Global Trends

Article published on the Office of the Director of National Intelligenc on 01/09/2017

For nearly two decades, National Intelligence Council’s Global Trends Report has been shaping strategic conversations within and beyond the US Government. Since the first Global Trends was released in 1997, the audience for each report has expanded, generating more interest and reaching a broader audience that the one that preceded it.

A new Global Trends report is published every four years following the U.S. presidential election.

Global Trends: Paradox of Progress

We are living in paradox – industrial and information age achievements are shaping a world both more dangerous and richer with opportunity. Human choices will determine whether promise or peril prevails.
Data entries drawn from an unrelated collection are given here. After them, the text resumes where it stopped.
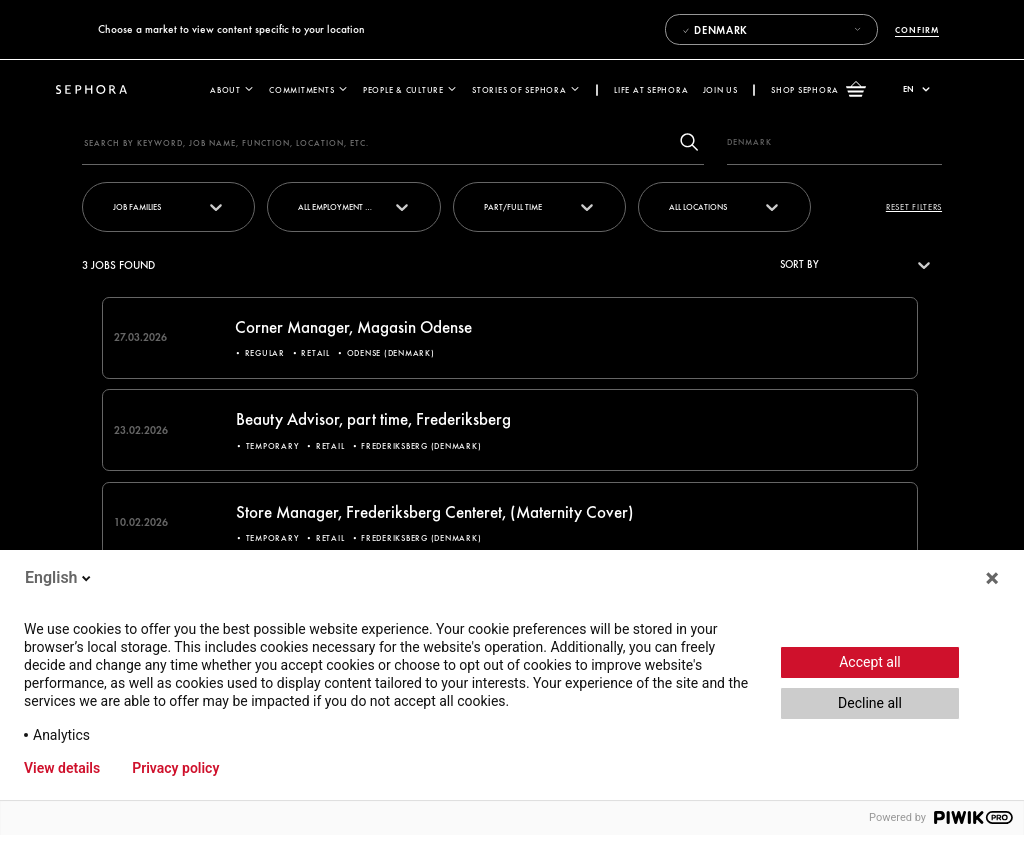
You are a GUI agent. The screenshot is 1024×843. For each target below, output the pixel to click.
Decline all (870, 703)
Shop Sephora (818, 90)
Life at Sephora (651, 89)
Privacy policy (175, 768)
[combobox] (670, 207)
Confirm (916, 29)
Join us (720, 89)
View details (62, 768)
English (59, 577)
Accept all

Global Trends is the Intelligence Community’s major assessment of the forces – and choices – shaping the world over the next two decades.

National Intelligence Council’s latest edition of the report, Global Trends “Paradox of Progress” was released Jan 9, 2017, exploring trends and scenarios over the next 20 years.

Not an End, An Invitation

The release of each Global Trends report is not an end, but an invitation, to discuss, debate and inquire further about how the future could unfold. The Global Trends series pushes us to reexamine key assumptions, expectations, and uncertainties about the future.

Unique amongst intelligence products of this depth and stature, the NIC quadrennial Global Trends report is completely unclassified.

Creating Global Trends

Every four years the NIC produces a new assessment of the economic, political, social, technological, and cultural forces collide. In creating the report, the NIC engages expertise from outside government on factors of such as globalization, demography and the environment, producing a forward-looking document to aid policymakers in their long term planning on key issues of worldwide importance.

Critical to its insight and policy-relevance have been meetings worldwide with a wide range of interlocutors—including government officials, scholars, business people, civil society representatives, and others—in workshops, exchanges, and other events designed to stimulate thinking about possible global trajectories and discontinuities over the next two decades.

Individuals from scores of countries and walks of life have helped the NIC examine trends—including economics, demography, ecology, energy, health, governance, security, identity, and geopolitics—and understand their implications for peace, security, and prosperity worldwide.

The NIC crystallizes ideas gleaned from these meetings as well as extensive research in a Global Trends report published every four years, between the US Presidential Election Day and Inauguration Day.